Cette affaire opposait le fils cadet du roi Charles III et d'autres célébrités - dont Elton John et l'actrice Elizabeth Hurley - à Associated Newspapers Limited (ANL), société éditrice du Daily Mail et du Mail on Sunday.
Lors du procès, qui a duré plus de deux mois, ces personnalités ont accusé ces journaux, parfois en pleurs ou en colère, d'avoir - notamment en recourant à des détectives privés - intercepté des messages vocaux, écouté des conversations téléphoniques ou encore menti, pour nourrir plus d'une cinquantaine d'articles publiés entre 1993 et 2018.
Le jugement représente "une victoire écrasante pour le Daily Mail et ses journalistes, ainsi que pour la liberté de la presse en général", s'est félicité le groupe ANL dans un communiqué. "C'est une magnifique réhabilitation du journalisme du Daily Mail", a-t-il ajouté.
Il s'agissait du dernier procès intenté par Harry, qui mène depuis plusieurs années une croisade judiciaire contre la puissante presse tabloïde britannique.
Harry, qui vit en Californie avec son épouse Meghan et leurs deux enfants, tient les paparazzi pour responsables de la mort de sa mère Diana en 1997 à Paris. A la barre de la Haute Cour en janvier, au bord des larmes, il avait accusé les tabloïds d'avoir rendu la vie de Meghan "absolument infernale".
ANL assurait de son côté que ses journalistes avaient agi dans la légalité et s'étaient appuyés sur des sources légitimes pour écrire leurs articles.
- Invictus Games -
Dans sa bataille contre les pratiques de la presse à scandale, le duc de Sussex - son titre officiel - a obtenu en décembre 2023 la condamnation de la société éditrice du Daily Mirror. Et en janvier 2025, il a trouvé un accord financier, pour un montant non dévoilé, avec le propriétaire du Sun.

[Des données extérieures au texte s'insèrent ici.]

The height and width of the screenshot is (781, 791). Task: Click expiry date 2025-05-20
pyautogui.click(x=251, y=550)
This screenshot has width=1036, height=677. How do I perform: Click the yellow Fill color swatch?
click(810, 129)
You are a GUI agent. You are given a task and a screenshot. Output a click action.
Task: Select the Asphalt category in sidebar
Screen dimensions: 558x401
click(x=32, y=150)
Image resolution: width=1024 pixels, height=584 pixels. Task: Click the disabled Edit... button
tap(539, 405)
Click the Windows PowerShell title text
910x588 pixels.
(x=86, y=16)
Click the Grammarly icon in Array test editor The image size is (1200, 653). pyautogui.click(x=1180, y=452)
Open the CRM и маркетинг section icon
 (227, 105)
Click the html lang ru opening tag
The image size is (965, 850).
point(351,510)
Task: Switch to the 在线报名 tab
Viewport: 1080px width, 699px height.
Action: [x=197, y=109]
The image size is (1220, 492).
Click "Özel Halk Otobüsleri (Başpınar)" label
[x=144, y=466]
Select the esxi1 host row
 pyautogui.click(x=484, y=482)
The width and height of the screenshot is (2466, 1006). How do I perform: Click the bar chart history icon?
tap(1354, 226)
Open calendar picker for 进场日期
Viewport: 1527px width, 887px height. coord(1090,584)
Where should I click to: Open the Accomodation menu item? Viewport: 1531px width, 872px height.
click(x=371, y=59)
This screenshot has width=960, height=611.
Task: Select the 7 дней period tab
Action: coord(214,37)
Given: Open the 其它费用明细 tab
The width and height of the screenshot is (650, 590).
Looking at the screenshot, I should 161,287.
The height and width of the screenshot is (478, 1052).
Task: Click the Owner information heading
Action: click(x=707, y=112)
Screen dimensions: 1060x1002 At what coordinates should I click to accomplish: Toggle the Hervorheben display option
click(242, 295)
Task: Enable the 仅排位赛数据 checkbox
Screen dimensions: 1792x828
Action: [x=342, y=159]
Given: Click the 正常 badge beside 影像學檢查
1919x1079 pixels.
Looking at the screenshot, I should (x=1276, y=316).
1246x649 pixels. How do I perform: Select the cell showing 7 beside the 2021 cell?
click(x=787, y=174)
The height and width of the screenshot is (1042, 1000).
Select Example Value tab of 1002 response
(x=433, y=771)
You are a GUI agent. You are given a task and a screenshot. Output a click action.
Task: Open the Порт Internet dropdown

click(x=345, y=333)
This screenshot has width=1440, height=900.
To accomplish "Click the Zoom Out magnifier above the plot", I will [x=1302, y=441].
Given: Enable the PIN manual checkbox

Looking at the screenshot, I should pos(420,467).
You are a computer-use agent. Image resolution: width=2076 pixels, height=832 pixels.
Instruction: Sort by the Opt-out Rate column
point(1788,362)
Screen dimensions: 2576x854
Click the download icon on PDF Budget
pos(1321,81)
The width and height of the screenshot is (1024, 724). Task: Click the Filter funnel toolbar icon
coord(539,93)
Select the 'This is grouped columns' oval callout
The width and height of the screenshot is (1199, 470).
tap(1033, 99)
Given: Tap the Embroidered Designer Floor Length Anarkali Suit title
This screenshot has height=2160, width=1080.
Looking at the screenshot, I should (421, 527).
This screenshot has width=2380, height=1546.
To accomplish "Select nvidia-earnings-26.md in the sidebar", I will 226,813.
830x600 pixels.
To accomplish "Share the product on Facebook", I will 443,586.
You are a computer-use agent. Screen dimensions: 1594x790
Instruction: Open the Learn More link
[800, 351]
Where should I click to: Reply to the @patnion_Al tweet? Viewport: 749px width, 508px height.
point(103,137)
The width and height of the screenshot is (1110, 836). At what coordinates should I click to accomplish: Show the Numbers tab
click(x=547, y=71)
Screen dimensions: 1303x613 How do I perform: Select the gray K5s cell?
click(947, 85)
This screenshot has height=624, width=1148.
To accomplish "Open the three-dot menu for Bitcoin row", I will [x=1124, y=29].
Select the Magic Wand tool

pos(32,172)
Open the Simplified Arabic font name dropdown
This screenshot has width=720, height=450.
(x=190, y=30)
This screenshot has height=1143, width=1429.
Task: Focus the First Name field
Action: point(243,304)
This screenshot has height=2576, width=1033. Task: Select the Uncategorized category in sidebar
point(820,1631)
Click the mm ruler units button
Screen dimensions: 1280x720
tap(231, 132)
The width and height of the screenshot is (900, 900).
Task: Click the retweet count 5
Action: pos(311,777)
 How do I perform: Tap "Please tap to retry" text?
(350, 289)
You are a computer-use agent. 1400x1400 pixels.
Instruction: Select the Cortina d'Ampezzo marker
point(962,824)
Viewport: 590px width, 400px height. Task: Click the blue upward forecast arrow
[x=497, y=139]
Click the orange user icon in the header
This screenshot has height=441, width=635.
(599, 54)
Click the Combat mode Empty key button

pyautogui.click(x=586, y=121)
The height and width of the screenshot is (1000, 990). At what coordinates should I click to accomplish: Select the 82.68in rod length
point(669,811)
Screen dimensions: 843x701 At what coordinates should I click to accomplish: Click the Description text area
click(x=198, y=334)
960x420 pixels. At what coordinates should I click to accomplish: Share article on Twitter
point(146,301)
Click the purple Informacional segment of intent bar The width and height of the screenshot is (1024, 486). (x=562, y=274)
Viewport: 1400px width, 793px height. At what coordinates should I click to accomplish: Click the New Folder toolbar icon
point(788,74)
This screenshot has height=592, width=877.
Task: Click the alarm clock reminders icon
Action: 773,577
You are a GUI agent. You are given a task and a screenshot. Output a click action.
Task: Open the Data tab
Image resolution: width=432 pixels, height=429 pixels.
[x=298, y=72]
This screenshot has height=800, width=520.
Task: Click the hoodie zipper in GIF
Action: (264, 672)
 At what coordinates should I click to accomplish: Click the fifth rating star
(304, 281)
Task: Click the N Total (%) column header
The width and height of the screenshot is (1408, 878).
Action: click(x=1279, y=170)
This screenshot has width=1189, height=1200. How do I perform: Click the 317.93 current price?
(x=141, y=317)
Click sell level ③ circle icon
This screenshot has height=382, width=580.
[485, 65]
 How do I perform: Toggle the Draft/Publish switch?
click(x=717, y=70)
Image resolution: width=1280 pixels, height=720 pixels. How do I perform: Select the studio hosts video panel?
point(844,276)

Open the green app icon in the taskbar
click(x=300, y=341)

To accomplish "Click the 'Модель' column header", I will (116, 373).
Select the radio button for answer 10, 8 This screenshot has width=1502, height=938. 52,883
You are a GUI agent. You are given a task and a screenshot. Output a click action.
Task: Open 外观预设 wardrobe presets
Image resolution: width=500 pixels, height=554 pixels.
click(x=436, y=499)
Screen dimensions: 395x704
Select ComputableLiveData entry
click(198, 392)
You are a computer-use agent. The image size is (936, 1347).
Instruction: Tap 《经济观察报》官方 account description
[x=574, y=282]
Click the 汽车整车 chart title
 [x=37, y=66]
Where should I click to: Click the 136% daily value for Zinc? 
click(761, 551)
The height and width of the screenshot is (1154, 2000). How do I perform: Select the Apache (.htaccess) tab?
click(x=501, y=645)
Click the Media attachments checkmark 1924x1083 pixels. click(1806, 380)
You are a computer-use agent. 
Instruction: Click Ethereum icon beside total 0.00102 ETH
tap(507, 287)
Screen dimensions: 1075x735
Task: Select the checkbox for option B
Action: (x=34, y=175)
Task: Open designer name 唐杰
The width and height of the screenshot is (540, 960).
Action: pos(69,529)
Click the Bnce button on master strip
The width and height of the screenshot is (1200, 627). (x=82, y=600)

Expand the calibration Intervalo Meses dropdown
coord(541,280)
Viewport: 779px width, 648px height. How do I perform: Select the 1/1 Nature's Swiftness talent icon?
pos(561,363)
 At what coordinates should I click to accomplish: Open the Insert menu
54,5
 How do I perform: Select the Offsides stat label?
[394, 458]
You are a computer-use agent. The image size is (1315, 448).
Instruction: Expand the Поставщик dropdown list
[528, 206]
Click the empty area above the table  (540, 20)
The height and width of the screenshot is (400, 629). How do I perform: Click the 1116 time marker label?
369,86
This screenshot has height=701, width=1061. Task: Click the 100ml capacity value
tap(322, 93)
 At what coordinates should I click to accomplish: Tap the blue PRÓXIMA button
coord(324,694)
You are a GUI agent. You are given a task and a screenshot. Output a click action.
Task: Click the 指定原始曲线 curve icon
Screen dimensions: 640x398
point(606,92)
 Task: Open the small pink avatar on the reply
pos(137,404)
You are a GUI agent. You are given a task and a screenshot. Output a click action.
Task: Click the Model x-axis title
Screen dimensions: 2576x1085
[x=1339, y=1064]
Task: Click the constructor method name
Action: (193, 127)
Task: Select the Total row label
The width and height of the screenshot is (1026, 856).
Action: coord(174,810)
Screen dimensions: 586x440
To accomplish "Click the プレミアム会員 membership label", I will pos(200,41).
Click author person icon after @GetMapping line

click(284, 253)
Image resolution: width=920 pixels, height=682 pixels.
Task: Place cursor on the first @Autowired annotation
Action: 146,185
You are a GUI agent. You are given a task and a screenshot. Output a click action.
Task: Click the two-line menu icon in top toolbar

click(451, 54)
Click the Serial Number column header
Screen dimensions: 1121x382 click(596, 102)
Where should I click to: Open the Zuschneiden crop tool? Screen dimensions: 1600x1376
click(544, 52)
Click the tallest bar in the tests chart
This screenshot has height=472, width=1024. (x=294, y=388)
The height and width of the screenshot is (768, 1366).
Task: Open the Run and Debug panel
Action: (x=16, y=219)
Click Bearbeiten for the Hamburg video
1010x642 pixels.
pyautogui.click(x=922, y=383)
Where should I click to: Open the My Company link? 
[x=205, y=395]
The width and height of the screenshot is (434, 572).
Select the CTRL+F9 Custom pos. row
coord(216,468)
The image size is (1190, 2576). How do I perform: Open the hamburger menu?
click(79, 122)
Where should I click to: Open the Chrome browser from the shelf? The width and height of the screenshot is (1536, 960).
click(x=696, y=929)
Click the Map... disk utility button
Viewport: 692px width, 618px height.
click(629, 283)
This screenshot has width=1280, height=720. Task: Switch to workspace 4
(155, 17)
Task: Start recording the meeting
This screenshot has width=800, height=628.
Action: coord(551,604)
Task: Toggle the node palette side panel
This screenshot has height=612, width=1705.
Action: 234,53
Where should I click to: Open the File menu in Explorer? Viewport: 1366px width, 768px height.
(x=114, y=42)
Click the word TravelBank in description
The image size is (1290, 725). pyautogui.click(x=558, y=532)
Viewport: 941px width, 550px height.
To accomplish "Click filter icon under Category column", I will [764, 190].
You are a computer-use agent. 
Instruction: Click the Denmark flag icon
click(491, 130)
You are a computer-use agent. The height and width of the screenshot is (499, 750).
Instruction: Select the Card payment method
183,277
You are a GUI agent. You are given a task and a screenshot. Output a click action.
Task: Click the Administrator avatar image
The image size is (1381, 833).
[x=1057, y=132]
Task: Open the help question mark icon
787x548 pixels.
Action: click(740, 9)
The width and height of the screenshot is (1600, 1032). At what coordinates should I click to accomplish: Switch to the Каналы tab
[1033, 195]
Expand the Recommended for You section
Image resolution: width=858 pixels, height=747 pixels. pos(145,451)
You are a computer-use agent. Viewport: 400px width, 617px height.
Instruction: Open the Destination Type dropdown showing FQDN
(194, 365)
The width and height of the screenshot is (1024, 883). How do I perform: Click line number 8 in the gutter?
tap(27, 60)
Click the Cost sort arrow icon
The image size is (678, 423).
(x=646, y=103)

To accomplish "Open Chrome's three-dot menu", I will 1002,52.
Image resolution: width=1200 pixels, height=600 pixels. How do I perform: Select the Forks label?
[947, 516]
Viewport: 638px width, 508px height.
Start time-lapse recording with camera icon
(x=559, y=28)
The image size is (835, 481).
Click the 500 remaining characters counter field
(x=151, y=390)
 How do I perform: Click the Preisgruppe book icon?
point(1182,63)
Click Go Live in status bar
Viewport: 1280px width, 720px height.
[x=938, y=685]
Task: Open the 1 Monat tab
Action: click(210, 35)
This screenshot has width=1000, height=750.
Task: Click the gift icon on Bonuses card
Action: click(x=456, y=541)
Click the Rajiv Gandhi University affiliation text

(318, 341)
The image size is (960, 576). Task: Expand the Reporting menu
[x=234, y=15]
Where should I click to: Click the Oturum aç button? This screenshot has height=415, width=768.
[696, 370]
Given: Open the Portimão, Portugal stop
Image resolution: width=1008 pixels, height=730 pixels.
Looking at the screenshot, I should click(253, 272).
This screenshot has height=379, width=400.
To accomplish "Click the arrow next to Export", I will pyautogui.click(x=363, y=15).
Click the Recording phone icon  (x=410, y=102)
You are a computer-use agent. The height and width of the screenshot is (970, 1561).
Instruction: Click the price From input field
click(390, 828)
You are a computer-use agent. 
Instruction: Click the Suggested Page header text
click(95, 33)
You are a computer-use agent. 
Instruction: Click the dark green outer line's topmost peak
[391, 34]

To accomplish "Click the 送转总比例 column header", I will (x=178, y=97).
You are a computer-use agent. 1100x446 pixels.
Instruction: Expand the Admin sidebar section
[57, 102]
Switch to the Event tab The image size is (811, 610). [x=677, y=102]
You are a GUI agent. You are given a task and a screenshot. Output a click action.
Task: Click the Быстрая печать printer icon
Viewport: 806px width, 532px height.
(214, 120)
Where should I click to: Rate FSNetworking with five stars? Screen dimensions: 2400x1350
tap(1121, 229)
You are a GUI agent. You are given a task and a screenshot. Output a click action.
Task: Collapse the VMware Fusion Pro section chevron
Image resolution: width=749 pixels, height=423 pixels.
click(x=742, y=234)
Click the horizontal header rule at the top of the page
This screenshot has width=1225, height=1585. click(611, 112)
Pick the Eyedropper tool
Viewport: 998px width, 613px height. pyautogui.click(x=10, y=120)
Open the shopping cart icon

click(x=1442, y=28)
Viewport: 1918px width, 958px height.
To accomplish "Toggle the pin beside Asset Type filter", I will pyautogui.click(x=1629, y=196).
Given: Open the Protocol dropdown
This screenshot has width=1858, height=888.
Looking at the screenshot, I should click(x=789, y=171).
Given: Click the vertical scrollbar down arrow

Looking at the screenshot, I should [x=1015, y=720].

La décision de la Haute Cour tombe au lendemain de l'arrivée du prince Harry au Royaume-Uni pour une visite de plusieurs jours, dans le cadre des préparatifs des Invictus Games prévus en 2027 à Birmingham (centre de l'Angleterre). Un évènement sportif international qu'il a créé pour les anciens combattants blessés ou malades.
Il est mardi après-midi à Chatham House, un cercle de réflexion dans le centre de Londres, pour un échange sur les Invictus Games.
Harry devait initialement être accompagné de Meghan et de leurs enfants Archie, 7 ans, et Lilibet, 5 ans, ce qui aurait été une première depuis 2022. Les médias britanniques s'interrogeaient notamment sur une possible rencontre entre le roi Charles III et ses petits-enfants.
Mais dans un premier rebondissement le week-end dernier, une source proche du duc de Sussex faisait savoir que Meghan et les enfants ne viendraient finalement pas à Londres pour la première partie de la visite.
Les autorités britanniques ont décidé de ne pas fournir de protection policière à sa famille, a expliqué un porte-parole de Harry, ce qui l'a obligé à prendre des "dispositions alternatives".
La situation a viré à l'imbroglio lundi. Plusieurs médias britanniques, dont la BBC et Sky News, citant une source proche de Harry, ont d'abord rapporté que le prince serait logé au palais de Buckingham.
Moins de deux heures plus tard, les mêmes médias publiaient un démenti du palais, qui expliquait que Harry n'aurait pas accepté suffisamment à l'avance l'invitation de séjourner dans la résidence officielle du souverain britannique.
Un porte-parole du prince a jugé "décevant" que l'invitation du palais "ait été retirée à la dernière minute", dans une déclaration transmise à l'AFP.